Yeah, but with the i3 he's starting at the low end of the processor spectrum, he can later get an i5 and an i7 after that. With the AM3+ platform he would already be at the high end with the FX processors.

Personally I would try my hand at OCing the Q8300 and wait for the next platforms but out of the three combos he outlined the i3 + 650t + Z77 board is the best option.


----------



## eidairaman1 (Nov 2, 2012)

TRWOV said:


> Yeah, but with the i3 he's starting at the low end of the processor spectrum, he can later get an i5 and an i7 after that. With the AM3+ platform he would already be at the high end with the FX processors.
> 
> Personally I would try my hand at OCing the Q8300 and wait for the next platforms but out of the three combos he outlined the i3 + 650t + Z77 board is the best option.



considering he aint upgrading till 3-5 years why not just max it out because by the time he does he probably will be upgrading the mobo and CPU anyway


----------



## Arrin (Nov 2, 2012)

Liquid Cool said:


> "i've been told that my Q8300 isn't going to cut it for much longer"
> 
> We're you given good advice?
> 
> ...



well to be fair it does still work quite well but i'm still using it at stock clock with ddr2 ram, to get a ddr3 775 mobo it would set me back £99 (ASUS P5E3 Deluxe)

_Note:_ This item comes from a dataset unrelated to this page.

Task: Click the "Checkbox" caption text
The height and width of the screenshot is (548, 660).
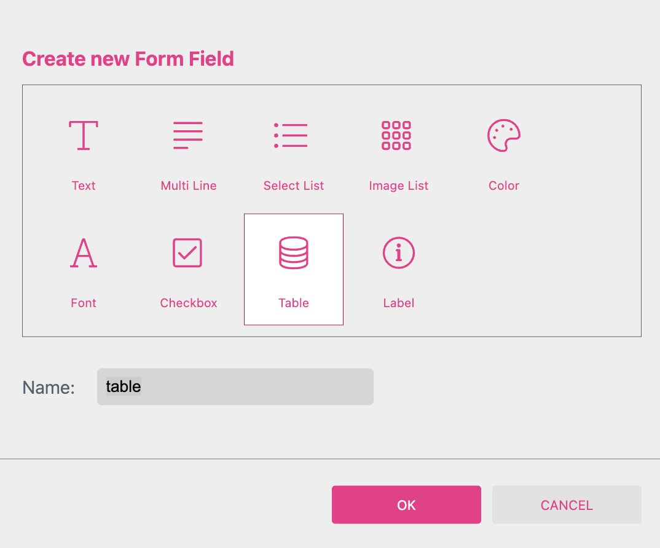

or even a better mobo than my current one in order to oc it is going to cost me ~£40


----------



## Capitan Harlock (Nov 2, 2012)

Arrin said:


> well to be fair it does still work quite well but i'm still using it at stock clock with ddr2 ram, to get a ddr3 775 mobo it would set me back £99 (ASUS P5E3 Deluxe)
> 
> or even a better mobo than my current one in order to oc it is going to cost me ~£40



pay attention at the frequency of the ram, if you wanna bring new ddr 2 go for 1066 minimum dont go 800 or in oc you dont reach high oc like mine.
im at 3.2 ghz for my ddr 2 800 mhz


----------



## EasyTomatoe (Nov 3, 2012)

well so far i think some of the new piledriver is a good choice, although i have to admit an i3 is great but that is if your gonna be upgrading to an i5 in at least a year or 2 (depending on technology) you might even need to move up a notch higher and even change the motherboard  but if all things are good i do say the one with a 7850 or 7870 is a better choice and go with a cheaper mobo too whether going for the amd or intel as if you won't be using crossfire/sli if you go with nvidia then it's better to just get a single slot motherboard and save some bucks.


----------